▶ **Problem statement**: Rewrite the lines from the one with "You are a computer-use agent." up to and including the one with "pos(27,385)", changing "Measure tool" to "Distance tool" and keeping everything else the same. Leave the pictures out of your answer.

▶ **Given records**:
'''

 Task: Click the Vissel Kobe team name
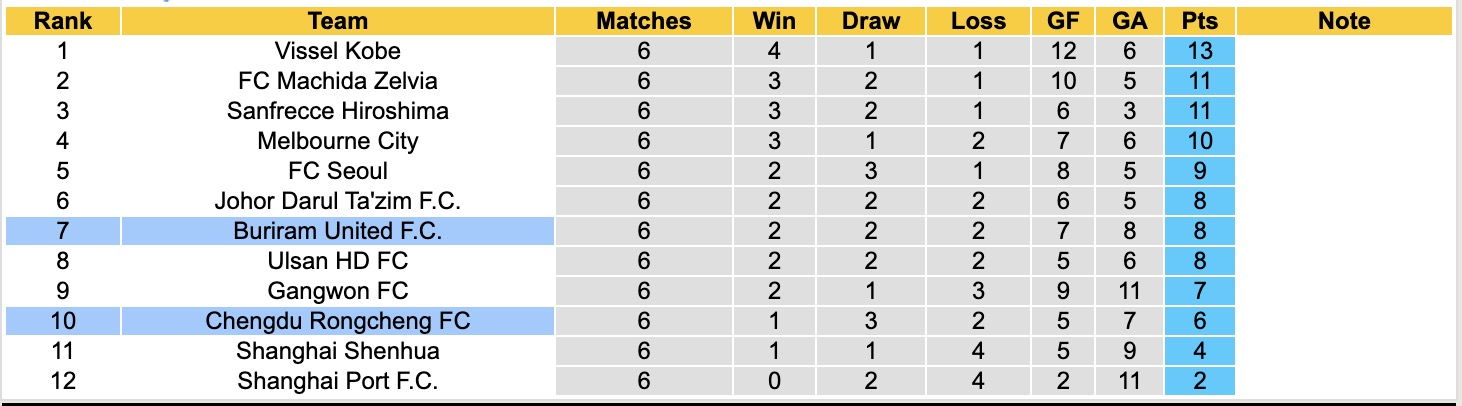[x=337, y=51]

'''
'''

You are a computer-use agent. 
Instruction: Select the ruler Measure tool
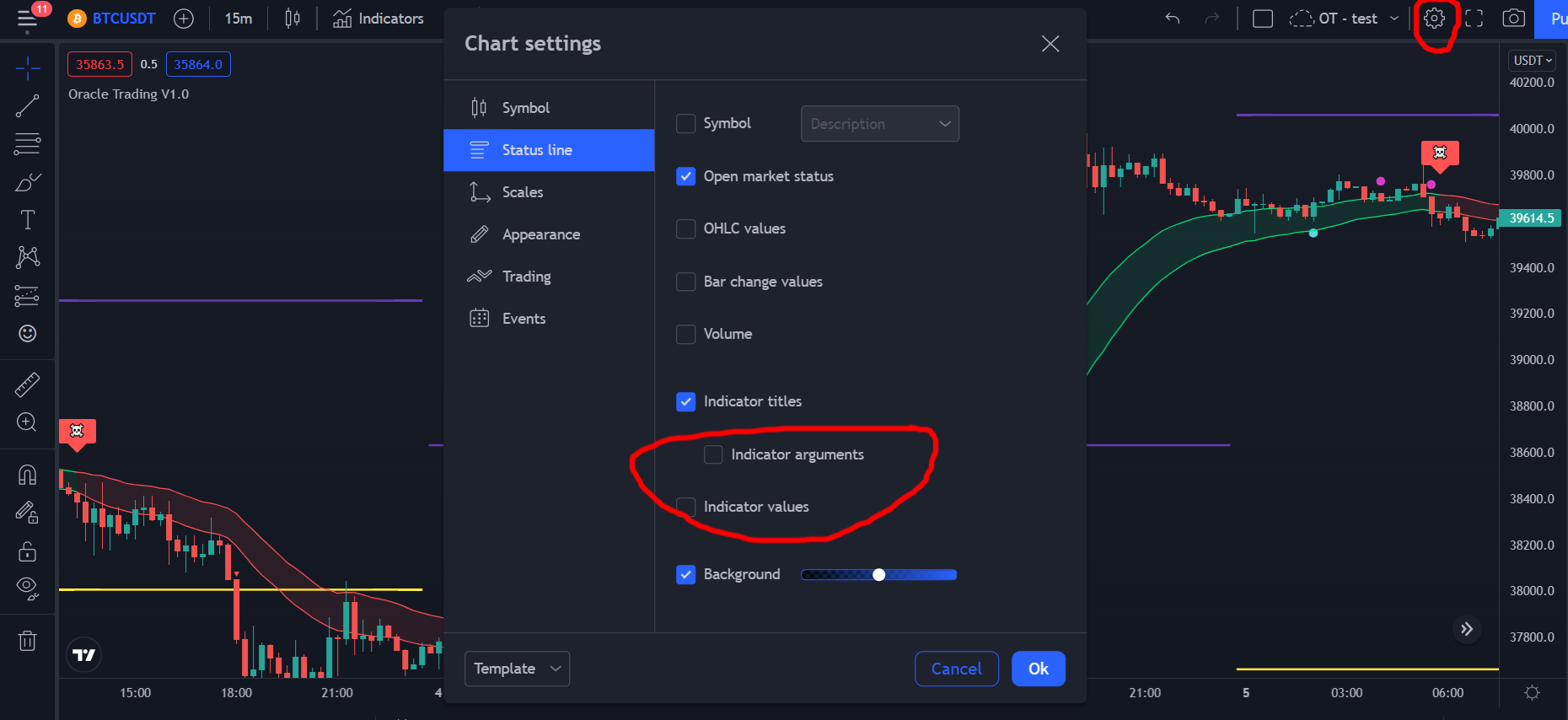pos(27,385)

'''

▶ **Problem solution**:
You are a computer-use agent. 
Instruction: Select the ruler Distance tool
pos(27,385)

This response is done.